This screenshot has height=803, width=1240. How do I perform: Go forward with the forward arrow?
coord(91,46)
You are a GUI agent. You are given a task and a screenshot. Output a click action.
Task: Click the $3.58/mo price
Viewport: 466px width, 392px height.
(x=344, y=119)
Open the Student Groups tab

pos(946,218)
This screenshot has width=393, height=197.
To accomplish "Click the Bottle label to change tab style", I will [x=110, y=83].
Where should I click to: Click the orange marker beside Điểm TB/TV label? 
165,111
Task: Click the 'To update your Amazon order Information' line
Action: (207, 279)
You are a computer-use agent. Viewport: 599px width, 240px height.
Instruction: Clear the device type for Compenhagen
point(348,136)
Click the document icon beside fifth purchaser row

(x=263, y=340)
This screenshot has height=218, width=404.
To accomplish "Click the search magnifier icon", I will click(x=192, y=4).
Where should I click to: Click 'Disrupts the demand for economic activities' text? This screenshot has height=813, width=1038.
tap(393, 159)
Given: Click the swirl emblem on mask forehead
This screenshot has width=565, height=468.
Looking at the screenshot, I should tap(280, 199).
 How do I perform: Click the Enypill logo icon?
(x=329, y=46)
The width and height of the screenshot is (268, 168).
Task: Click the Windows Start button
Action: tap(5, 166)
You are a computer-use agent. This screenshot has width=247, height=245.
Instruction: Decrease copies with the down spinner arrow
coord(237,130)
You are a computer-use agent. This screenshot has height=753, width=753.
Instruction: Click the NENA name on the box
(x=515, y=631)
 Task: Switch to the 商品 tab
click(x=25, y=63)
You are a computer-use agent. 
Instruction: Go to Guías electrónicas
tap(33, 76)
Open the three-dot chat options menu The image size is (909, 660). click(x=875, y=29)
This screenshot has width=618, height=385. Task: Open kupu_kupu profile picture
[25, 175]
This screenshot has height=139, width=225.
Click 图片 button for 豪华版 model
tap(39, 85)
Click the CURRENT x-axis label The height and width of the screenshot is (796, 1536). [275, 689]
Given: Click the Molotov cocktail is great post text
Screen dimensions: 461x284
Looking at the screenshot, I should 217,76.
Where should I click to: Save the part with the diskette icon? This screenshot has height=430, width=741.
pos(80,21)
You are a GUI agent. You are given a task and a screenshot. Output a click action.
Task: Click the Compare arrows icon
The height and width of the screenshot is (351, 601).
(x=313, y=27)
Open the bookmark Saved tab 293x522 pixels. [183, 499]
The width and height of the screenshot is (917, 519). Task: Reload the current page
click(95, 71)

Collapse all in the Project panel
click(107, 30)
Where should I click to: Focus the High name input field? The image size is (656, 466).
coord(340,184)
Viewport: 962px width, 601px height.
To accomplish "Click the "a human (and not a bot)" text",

= = = = = = =

• EXERCISE REQUIREMENTS:
Can you write out the lines above, from the first one through the one containing "Given: Click the swirl", exactly as they appear and nothing more?

• TASK OUTPUT:
This screenshot has height=803, width=1240. How do I perform: Go forward with the forward arrow?
coord(91,46)
You are a GUI agent. You are given a task and a screenshot. Output a click action.
Task: Click the $3.58/mo price
Viewport: 466px width, 392px height.
(x=344, y=119)
Open the Student Groups tab

pos(946,218)
This screenshot has width=393, height=197.
To accomplish "Click the Bottle label to change tab style", I will [x=110, y=83].
Where should I click to: Click the orange marker beside Điểm TB/TV label? 
165,111
Task: Click the 'To update your Amazon order Information' line
Action: (207, 279)
You are a computer-use agent. Viewport: 599px width, 240px height.
Instruction: Clear the device type for Compenhagen
point(348,136)
Click the document icon beside fifth purchaser row

(x=263, y=340)
This screenshot has height=218, width=404.
To accomplish "Click the search magnifier icon", I will click(x=192, y=4).
Where should I click to: Click 'Disrupts the demand for economic activities' text? This screenshot has height=813, width=1038.
tap(393, 159)
Given: Click the swirl emblem on mask forehead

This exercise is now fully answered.